• [TASK TO COMPLETE]: Reproduce every line of the material below word for word, omitting the pictures.
═══ RECORDS FOR THIS EXERCISE ═══
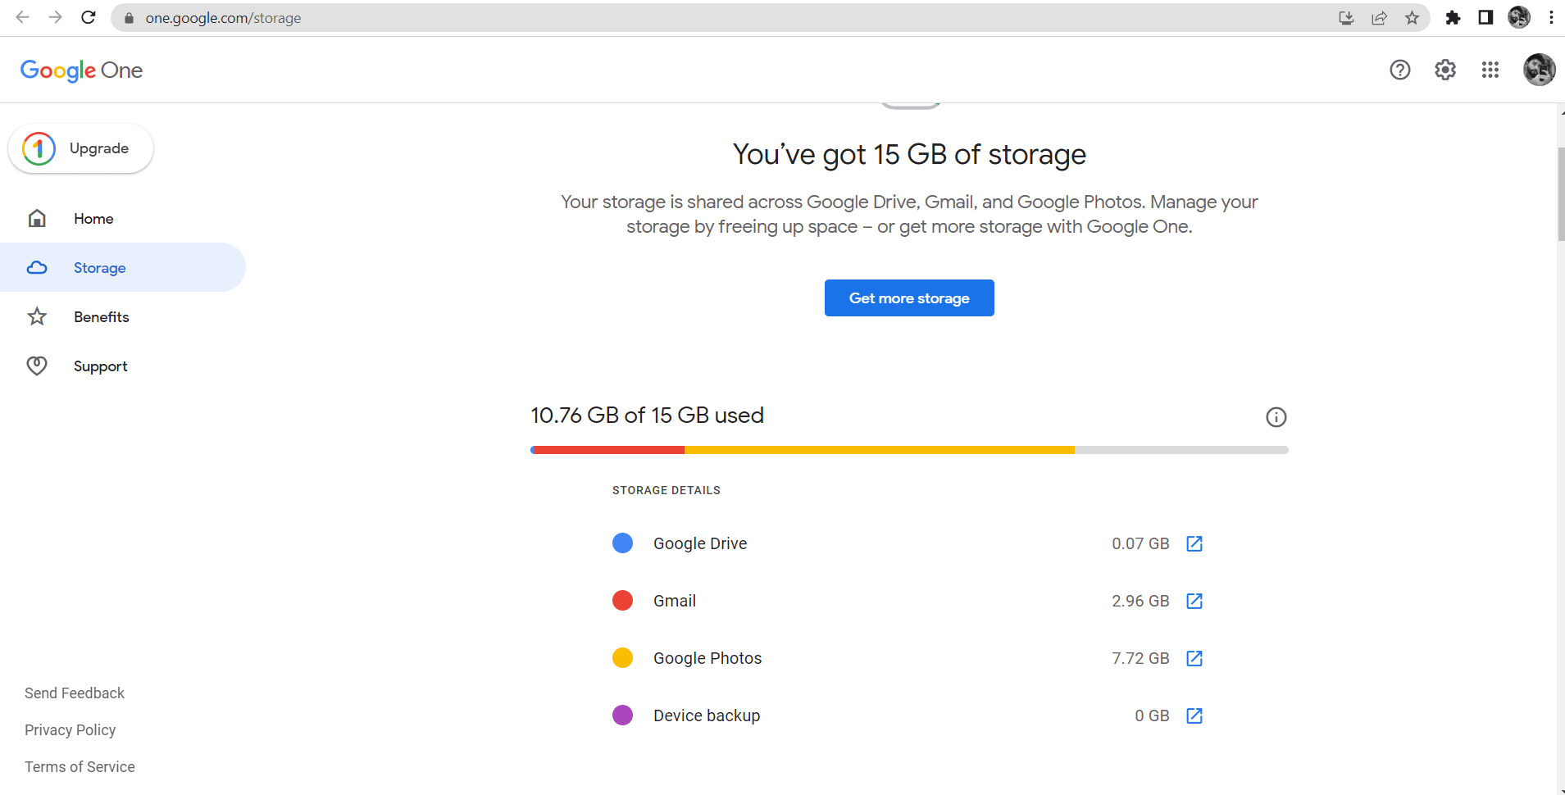The width and height of the screenshot is (1565, 795).
Task: Open Support in the sidebar
Action: click(x=100, y=366)
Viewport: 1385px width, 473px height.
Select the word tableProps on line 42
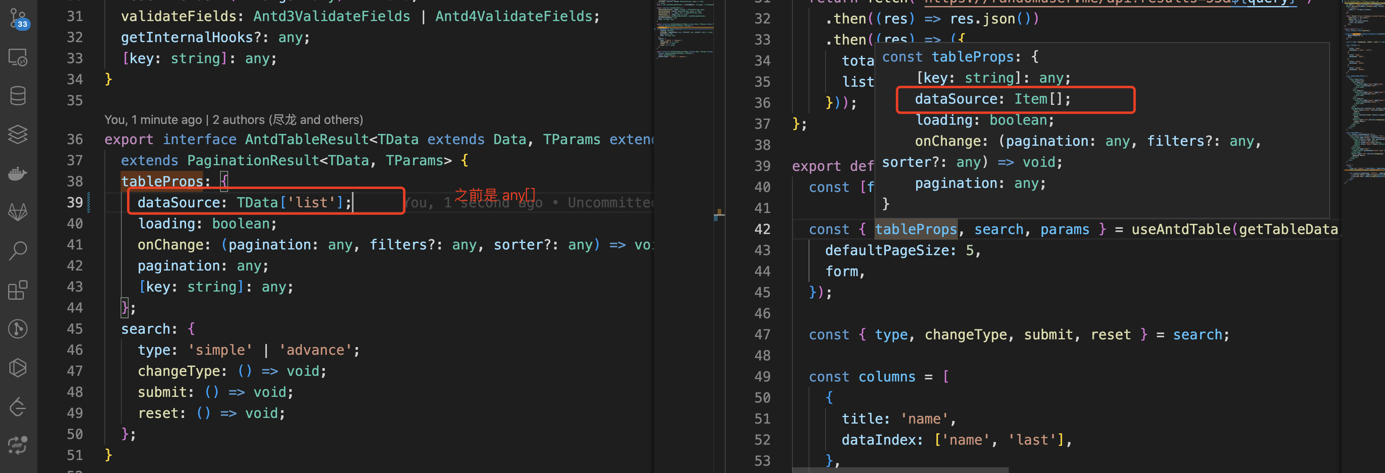click(916, 229)
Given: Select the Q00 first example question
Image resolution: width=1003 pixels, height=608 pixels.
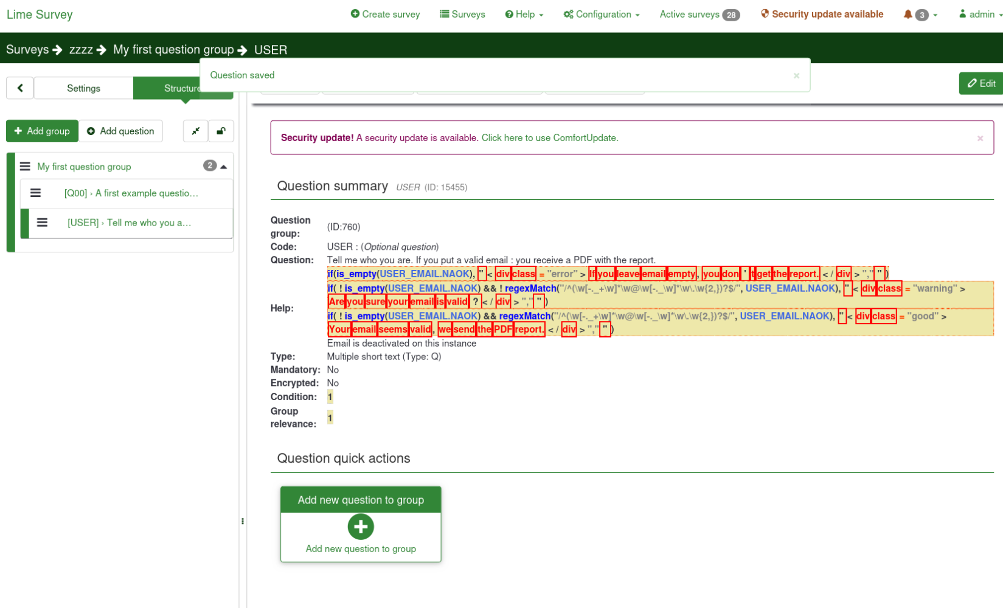Looking at the screenshot, I should [131, 193].
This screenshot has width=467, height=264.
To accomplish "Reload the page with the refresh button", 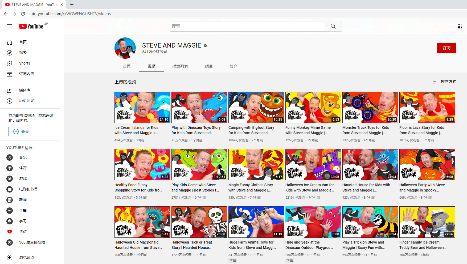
═══
• [RESULT FOR THIS EXERCISE]:
The width and height of the screenshot is (1565, 795).
Task: Open Support in the sidebar
Action: click(x=100, y=366)
Viewport: 1385px width, 473px height.
Select the word tableProps on line 42
click(916, 229)
Given: Select the Q00 first example question
Image resolution: width=1003 pixels, height=608 pixels.
Looking at the screenshot, I should [131, 193].
This screenshot has width=467, height=264.
To accomplish "Reload the page with the refresh button", 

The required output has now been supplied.